Your answer should hold every line of the records below that contains the string "screenshot".

-------- SUPPLIED RECORDS

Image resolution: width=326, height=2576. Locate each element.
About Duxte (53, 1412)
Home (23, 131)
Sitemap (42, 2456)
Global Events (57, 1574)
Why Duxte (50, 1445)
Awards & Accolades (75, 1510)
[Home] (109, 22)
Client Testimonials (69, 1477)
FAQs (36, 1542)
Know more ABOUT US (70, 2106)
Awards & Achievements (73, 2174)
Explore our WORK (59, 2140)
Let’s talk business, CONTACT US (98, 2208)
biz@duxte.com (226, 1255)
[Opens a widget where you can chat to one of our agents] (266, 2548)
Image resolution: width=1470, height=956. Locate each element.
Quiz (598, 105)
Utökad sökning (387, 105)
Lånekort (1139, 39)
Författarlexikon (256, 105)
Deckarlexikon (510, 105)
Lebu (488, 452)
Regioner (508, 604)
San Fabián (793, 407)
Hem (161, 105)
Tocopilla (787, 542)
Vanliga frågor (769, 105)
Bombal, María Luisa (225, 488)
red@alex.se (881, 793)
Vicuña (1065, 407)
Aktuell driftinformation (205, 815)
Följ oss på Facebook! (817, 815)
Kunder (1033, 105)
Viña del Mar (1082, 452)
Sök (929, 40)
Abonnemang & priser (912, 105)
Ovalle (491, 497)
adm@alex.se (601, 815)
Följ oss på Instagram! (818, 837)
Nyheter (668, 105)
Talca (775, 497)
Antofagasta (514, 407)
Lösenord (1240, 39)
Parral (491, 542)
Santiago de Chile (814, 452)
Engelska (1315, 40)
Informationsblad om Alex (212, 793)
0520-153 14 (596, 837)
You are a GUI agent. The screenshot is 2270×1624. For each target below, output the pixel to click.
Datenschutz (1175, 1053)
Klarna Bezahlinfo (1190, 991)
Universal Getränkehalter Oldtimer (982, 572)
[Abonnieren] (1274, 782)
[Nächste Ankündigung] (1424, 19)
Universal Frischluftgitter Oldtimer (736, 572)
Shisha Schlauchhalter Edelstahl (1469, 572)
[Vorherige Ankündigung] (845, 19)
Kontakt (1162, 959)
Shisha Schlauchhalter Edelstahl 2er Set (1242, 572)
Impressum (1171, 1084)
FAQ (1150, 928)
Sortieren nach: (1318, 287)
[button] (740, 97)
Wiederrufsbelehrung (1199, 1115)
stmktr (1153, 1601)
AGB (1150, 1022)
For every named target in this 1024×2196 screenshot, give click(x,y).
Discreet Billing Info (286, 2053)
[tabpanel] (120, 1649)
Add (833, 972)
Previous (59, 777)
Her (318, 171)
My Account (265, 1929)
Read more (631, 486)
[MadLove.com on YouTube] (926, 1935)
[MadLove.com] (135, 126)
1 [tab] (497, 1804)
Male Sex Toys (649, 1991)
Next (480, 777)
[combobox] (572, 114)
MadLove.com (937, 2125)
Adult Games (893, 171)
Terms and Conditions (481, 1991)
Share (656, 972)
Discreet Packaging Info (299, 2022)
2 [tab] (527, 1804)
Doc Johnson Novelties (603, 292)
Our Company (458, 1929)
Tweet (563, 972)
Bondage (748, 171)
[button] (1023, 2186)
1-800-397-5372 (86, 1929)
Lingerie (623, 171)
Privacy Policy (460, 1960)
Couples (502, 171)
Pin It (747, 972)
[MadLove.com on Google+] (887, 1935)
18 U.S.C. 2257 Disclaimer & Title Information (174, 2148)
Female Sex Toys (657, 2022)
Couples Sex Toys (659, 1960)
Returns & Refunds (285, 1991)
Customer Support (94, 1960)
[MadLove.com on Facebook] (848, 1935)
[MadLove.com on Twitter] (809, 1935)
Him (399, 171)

----------------

▶ **RESULT FOR THIS TASK**:
You are a GUI agent. The screenshot is 2270×1624. For each target below, output the pixel to click.
For every named target in this 1024×2196 screenshot, give click(x,y).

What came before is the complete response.